By Tan Kaiyi
This is my 3,184th New Year—or so I’ve counted.
I might have forgotten a few years along the way with all those bloody calendar changes: the Chinese, the Mayan, Julian and the Gregorian. There are definitely miscalculations but once you go past your 3,000s, who really cares? It’s funny when I hear some young ones complaining about how old they are in their 30s or 40s—hell, even 70s. Why would you want to live so long?
There’s nothing new under the sun. Not that I would know.
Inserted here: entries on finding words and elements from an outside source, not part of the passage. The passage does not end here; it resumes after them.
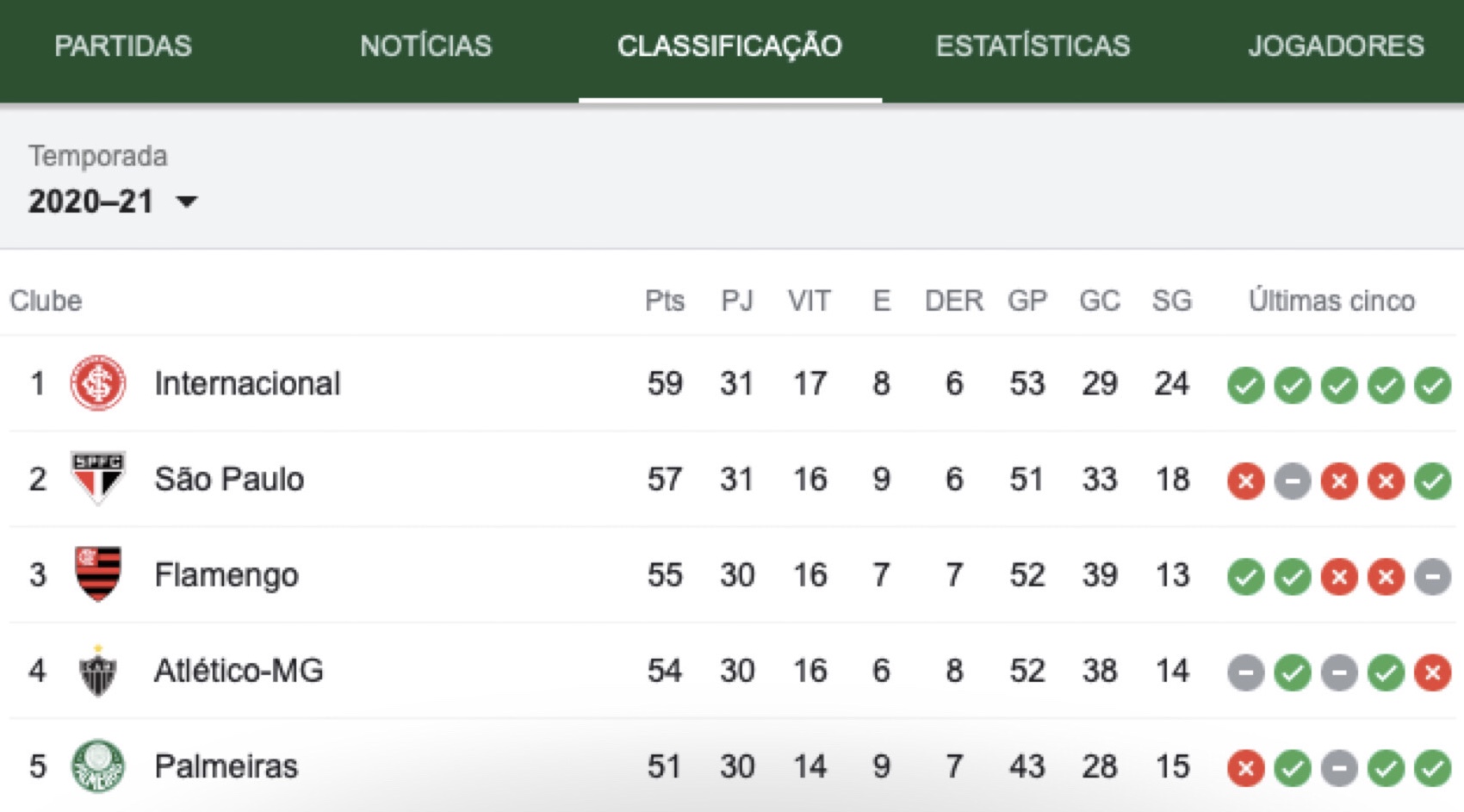Switch to the Partidas tab

click(123, 46)
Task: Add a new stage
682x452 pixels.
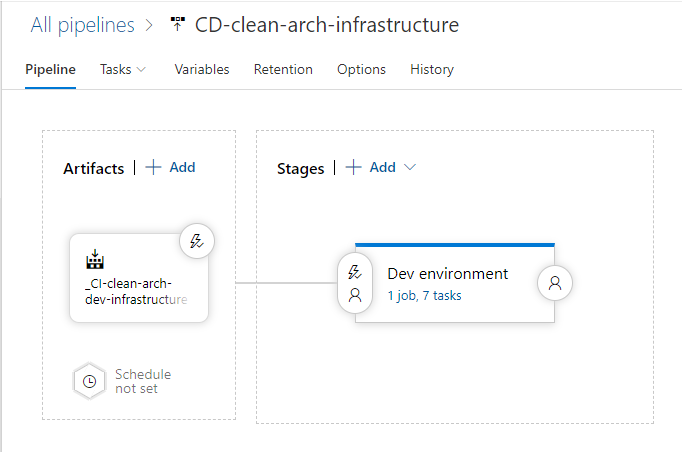Action: [371, 168]
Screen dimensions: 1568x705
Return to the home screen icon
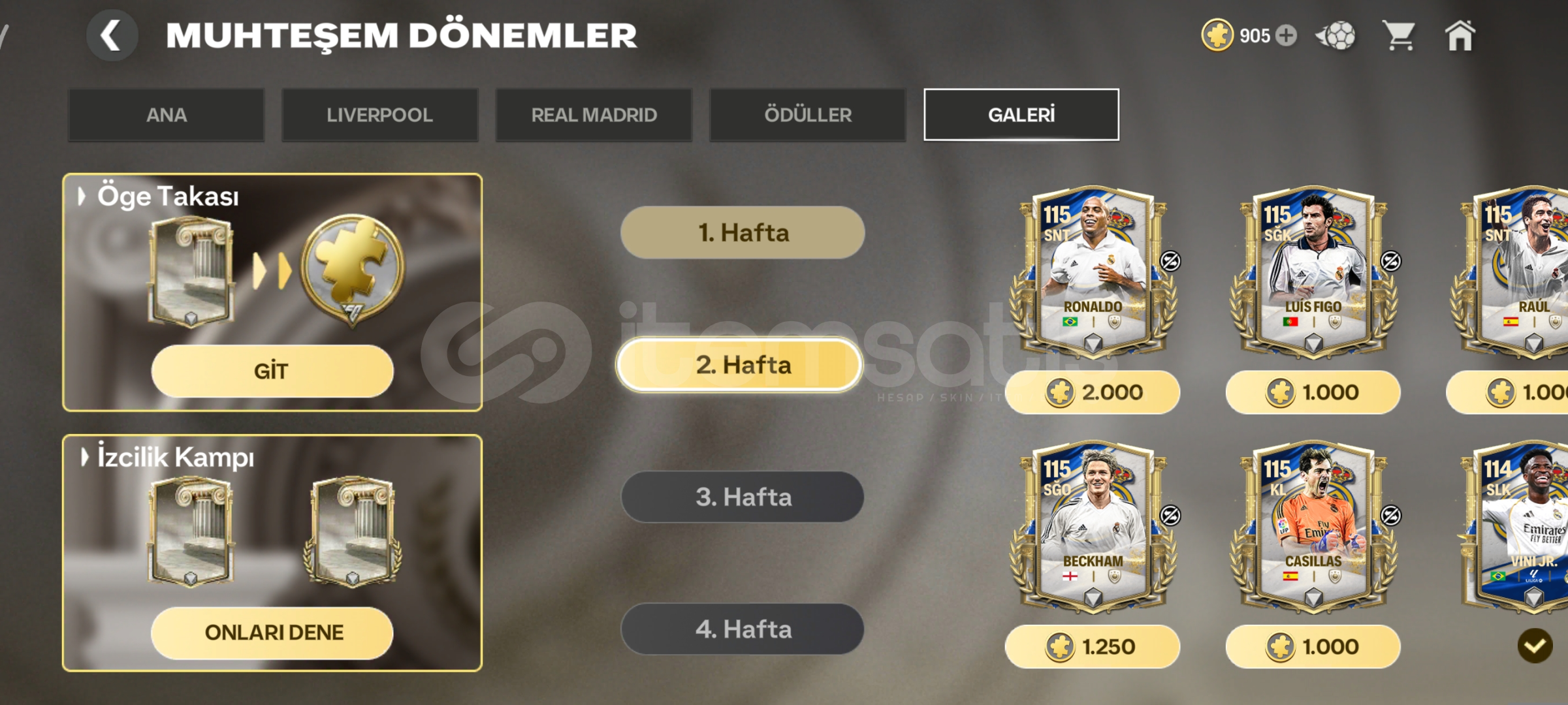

From the rooftop, I look at the windows of the opposite block. Most of them are dim. I’m guessing the flats’ occupants are out for the last night of revelry of the old year. The ones that are lit contain groups of friends and families, choosing a quieter and homely transition. Some are alone. An old woman is sleeping in front of her TV, the soft glow of the screen accentuating the wrinkles on her face. I feel a tinge of envy when I see them.
Curious about what she is watching, I attune my hearing to her flat. From the strains of modern Mandarin, Indian and Malay pop melodies, I come to understand that the TV is tuned to a countdown show.
Two floors down, I see a lady at her dining table. She drinks a glass of wine by herself. I scan her flat for heartbeats and I locate her son’s in his own room. I try to read her mind, capturing her scattered thought streams. From the pieces I put together, she married young to a Korean man she met at a conference. They bumped into each other in an elevator which malfunctioned halfway. They struck up a conversation while they waited for the repairman to get their lives going again. However, years into the marriage, they found their fiery temperaments too incompatible and they decided to live apart. He would fly back to Singapore, or she would fly to him in Korea, on occasions to keep the marriage alive. This arrangement allowed them to maintain their bond, and the semblance of a family for their son, who rarely speaks to her. Right now, she wonders what would happen if she had taken another elevator instead. She feels that it would have been the better path.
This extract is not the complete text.